• _Records drawn from a dataset_:
::::
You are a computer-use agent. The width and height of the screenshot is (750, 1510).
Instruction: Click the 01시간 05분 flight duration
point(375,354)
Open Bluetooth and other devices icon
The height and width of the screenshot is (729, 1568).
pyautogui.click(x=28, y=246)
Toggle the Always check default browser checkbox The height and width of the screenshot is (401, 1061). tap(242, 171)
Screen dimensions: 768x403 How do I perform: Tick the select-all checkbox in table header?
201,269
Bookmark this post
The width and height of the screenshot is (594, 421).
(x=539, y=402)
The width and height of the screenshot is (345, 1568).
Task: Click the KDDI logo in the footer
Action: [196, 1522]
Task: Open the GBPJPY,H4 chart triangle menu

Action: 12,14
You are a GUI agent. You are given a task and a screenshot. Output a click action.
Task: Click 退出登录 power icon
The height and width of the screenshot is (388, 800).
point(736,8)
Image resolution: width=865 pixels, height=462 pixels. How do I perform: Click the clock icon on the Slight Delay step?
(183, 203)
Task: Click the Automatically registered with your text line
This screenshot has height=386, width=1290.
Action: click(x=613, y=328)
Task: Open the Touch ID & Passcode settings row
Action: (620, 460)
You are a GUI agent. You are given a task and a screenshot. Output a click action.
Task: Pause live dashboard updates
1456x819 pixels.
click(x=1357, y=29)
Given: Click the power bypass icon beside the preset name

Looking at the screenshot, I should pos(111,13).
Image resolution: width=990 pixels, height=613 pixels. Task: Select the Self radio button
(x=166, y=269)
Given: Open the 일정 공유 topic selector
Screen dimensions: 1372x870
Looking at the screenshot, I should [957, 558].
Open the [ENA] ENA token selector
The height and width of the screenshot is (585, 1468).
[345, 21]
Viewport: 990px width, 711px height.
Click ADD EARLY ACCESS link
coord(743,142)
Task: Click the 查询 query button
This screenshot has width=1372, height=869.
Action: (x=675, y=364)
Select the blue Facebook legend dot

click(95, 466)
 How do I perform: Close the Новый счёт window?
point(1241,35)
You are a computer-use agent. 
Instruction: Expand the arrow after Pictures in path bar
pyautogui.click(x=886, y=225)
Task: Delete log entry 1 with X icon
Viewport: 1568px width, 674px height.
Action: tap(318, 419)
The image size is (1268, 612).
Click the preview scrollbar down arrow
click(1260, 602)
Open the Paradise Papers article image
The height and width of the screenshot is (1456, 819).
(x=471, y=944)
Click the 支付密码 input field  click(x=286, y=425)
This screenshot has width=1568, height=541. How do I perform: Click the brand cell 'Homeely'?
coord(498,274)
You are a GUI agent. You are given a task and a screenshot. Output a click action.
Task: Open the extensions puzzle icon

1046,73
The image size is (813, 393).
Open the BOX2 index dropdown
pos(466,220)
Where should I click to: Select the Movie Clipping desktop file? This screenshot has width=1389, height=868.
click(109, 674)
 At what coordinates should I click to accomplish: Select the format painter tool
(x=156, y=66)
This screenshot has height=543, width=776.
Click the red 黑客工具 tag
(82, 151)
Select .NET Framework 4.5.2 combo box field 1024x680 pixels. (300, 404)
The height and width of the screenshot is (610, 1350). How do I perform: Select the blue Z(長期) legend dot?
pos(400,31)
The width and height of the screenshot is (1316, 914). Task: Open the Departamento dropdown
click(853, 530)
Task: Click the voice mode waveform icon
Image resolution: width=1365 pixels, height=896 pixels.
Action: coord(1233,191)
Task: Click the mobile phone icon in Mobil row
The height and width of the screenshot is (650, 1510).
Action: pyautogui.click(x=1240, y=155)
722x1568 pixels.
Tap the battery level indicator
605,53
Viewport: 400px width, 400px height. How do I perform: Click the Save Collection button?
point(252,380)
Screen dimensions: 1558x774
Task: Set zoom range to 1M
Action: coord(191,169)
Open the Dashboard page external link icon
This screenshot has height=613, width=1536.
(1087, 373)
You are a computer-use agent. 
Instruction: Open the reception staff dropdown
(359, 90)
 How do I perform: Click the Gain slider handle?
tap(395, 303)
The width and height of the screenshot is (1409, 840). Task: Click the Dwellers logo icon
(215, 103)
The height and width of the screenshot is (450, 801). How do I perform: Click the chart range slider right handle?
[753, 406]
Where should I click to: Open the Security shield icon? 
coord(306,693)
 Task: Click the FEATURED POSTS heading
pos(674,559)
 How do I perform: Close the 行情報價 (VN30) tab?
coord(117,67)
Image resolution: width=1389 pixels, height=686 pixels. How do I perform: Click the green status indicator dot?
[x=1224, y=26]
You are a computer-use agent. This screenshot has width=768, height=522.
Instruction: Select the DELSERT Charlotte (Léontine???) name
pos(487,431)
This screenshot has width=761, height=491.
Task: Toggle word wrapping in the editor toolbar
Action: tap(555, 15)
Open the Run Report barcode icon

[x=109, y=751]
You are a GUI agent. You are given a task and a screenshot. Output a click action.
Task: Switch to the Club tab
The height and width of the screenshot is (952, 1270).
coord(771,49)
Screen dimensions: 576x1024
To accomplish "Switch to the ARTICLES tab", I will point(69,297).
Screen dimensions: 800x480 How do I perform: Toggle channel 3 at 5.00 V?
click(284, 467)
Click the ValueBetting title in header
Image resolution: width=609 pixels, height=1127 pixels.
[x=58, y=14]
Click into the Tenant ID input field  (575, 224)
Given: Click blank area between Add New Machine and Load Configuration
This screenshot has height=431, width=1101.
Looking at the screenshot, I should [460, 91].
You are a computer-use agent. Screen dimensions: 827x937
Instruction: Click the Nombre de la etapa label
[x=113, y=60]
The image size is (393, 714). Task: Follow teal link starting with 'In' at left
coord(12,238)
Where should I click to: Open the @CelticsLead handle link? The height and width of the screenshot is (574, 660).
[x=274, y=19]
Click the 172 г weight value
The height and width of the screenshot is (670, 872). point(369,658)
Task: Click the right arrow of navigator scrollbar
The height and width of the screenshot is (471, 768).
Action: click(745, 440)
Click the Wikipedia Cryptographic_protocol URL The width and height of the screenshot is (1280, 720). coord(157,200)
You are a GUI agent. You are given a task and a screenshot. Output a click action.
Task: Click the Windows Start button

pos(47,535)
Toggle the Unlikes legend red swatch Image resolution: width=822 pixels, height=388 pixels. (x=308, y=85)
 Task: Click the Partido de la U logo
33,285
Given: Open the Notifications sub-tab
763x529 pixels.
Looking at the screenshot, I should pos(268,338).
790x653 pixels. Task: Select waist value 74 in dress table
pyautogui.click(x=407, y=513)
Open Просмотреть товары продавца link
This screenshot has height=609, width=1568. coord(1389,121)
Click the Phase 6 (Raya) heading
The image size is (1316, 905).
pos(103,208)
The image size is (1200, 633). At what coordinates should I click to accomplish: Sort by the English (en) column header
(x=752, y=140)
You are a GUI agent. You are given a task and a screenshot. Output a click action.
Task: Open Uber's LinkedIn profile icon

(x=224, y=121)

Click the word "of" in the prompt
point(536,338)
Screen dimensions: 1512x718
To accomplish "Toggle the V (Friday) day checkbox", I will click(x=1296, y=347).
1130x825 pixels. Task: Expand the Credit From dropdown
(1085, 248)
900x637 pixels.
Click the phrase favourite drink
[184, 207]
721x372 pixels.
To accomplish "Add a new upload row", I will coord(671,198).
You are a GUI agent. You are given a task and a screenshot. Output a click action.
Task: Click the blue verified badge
::::
• _Directions for this task_: Lines in the data that include the word "Switch" should all be copied.

• _Answer to this exercise_:
Task: Switch to the Club tab
To accomplish "Switch to the ARTICLES tab", I will point(69,297).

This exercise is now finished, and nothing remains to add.